Emeğin en yüce değer olduğunu ıskaladı. Sendikalar ve STK’larla ilişkisini kesti...

Daha önemlisi CHP, Sol kültürün gereğine inanmadığını belli eden bir duruşla yol yürüdü...

∗∗

14 Mayıs 2023 Cumhurbaşkanı seçimine hata üzerine hatalar yaparak girildi!

Oysa İlk kez tüm muhalefet partileri, farklılıklarını bir kenara bırakarak CHP’nin adayı Kemal Kılıçdaroğlu’nu desteklediler, yanında durdular.

Bunlara rağmen 28 Mayıstaki seçim de kaybedilince, partide değişim istekleri daha güçlü duyulmaya başlandı...

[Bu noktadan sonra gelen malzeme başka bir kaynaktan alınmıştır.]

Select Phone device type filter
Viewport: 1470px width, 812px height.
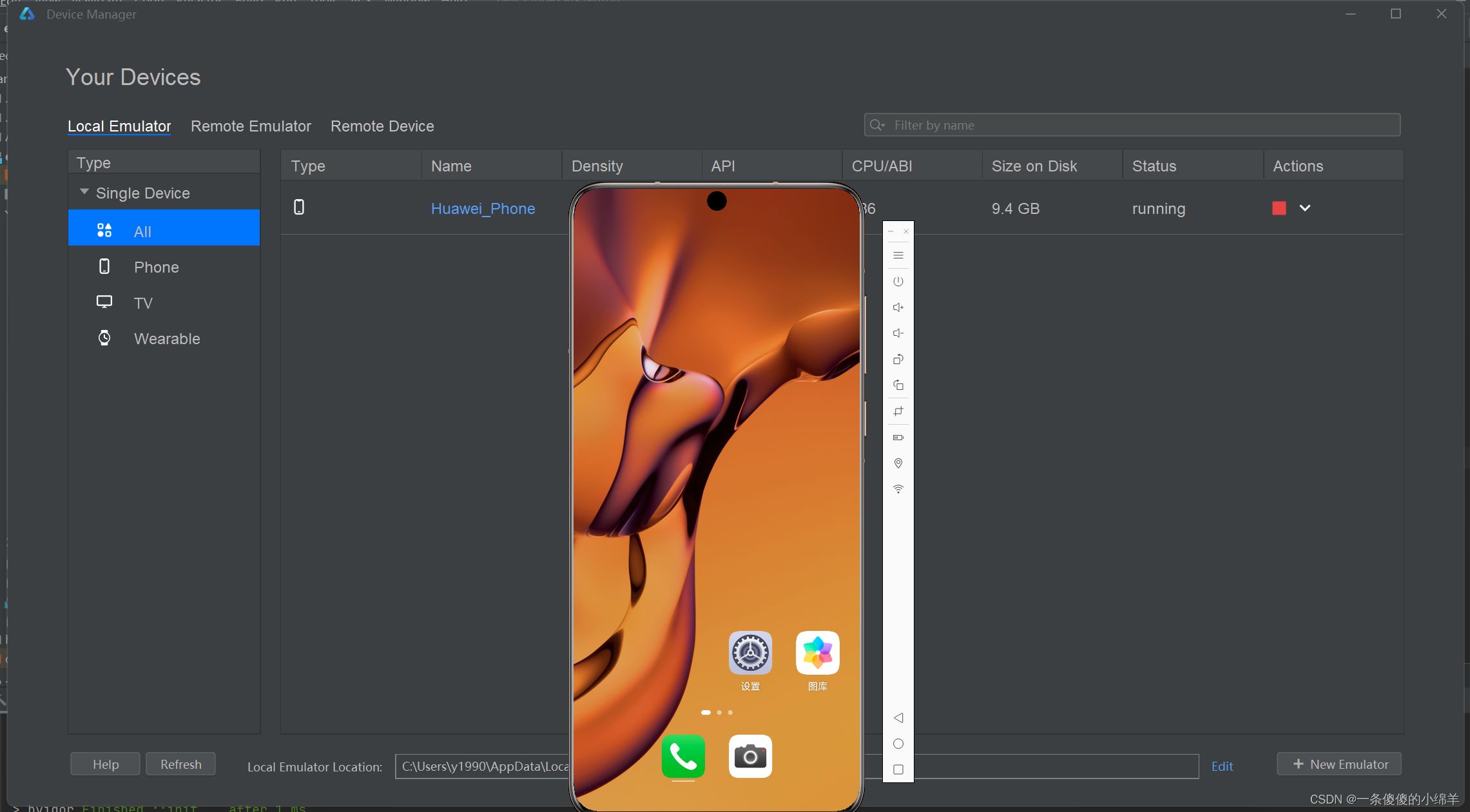[x=155, y=267]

Yenileşme ve ilkelerine dönme tartışmaları içindeki CHP, Kasım ayındaki 38. Kurultayında

13 yıllık iktidarı “değiştirdi”. Yeni Genel Başkanını seçti...

Genel Başkan Özgür Özel kurultayda “namus ve şerefim” üzerine diyerek önseçimle adayların belirleneceğine söz verdi.

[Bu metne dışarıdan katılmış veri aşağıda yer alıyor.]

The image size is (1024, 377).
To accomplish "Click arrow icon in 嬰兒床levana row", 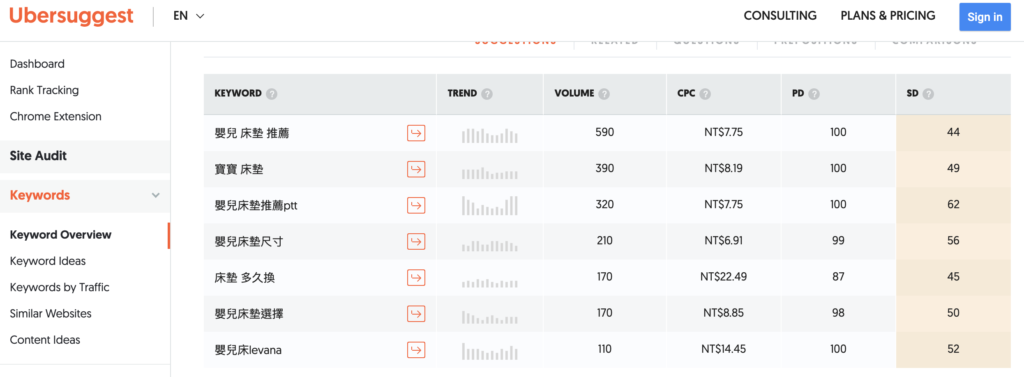I will (416, 350).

Bu söz üzerine heyecanlanan, umutlanan Kurultayın desteğini aldı!

∗∗

Peki şimdi neyi tartışıyoruz? Şeref ve namus sözünü hatırlatıyoruz...

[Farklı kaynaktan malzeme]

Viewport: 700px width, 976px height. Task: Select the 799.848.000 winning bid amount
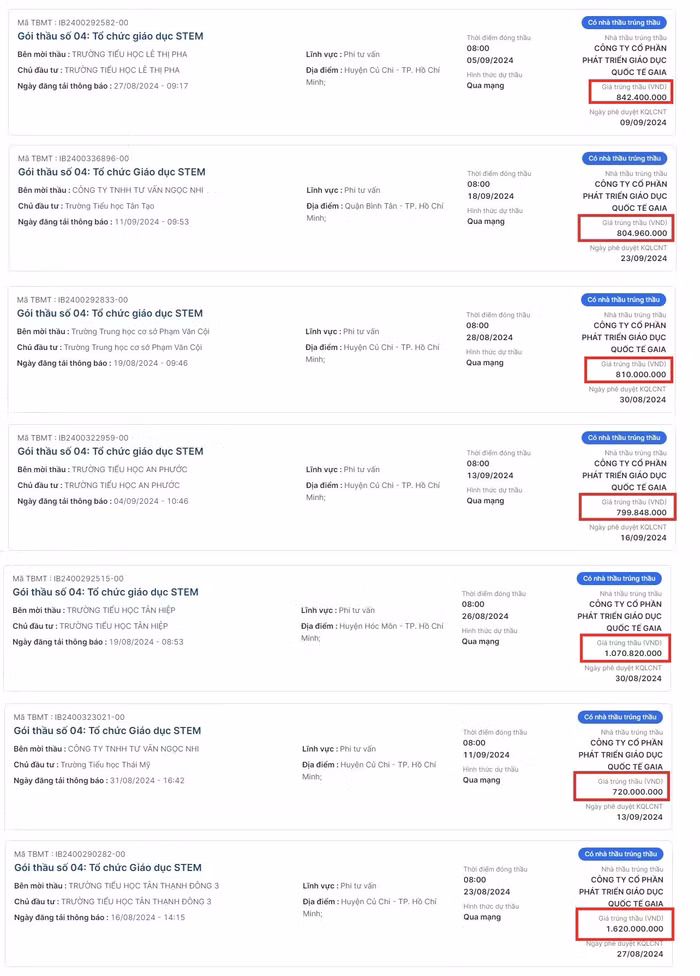pos(642,512)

Genel Başkanın yeminle verdiği sözü tutmamasının parti içi kargaşasını yaşıyoruz!

∗∗

“Ön seçim” sözüne inanarak yerel yönetim seçimlerine rekor sayıda aday adayı CHP’ye başvuru yaptı!

Ön seçim ya da tüm üyelerle yapılacak bir aday yoklaması CHP’yi başarıya götüreceğini 40 yıldır söyleye gelen bir siyasetçiyim.

Partideki tüm görevlerimi ön seçimle kazandım...

Kurultayı çok dikkatle izledim. O Konuşmalar kayıtta...

∗∗

Mersin adayları açıklandığında neden ön seçim yapılmadığı sorgulamıştım.

Yaptığım kısa açıklama üzerine önceki Mersin Milletvekili Ali Rıza Öztürk, bu soruyu Genel Başkana sormuş! Neden ön seçim yapmadınız?

∗∗

Aldığı cevap gerçeğe uymamakla birlikte bir o kadar da ilginç!

 Başkan Özel’in Ali Rıza Öztürk’e gönderdiği WhatsApp mesajını aynen paylaşıyorum. ”Ön seçim sözünün milletvekilliği için olduğunu bilmeniz gerekiyor. Diğer taraftan da tüzük komisyonunu toplamak üzere gerekli yazıyı bile yazamamışlar, ilanı verememişler mecburen kaldı. En iyi tüzüğü eylülde birlikte yapacağız.”

Demek ki binlerce insan, Kurultay konuşmasını yanlış anlamış?

∗∗

Mersin’de bilbordlara; “Bırakın Mersinliler ön seçimle kendi adayı niye belirlesin!” Afişleri asmıştım. Bu talebe, benim gibi düşünen binlerce Mersinli katıldı. Mezitli ve Silifke örgütleri ön seçim isteklerini genel merkeze duyurdu.

Büyükşehir adaylarından biri hariç ki, o da 5 yıldır Mersin BB Başkanı olan kişi , tüm adaylar ön seçim istediler. Genel Başkana bu dileklerini ilettiler.

Kamuoyu araştırması yolunun yanlış ve manipüle edilmeye açık olabileceği gerekçesiyle en doğru yolun üyelerle seçim olduğunu defalarca belirttim.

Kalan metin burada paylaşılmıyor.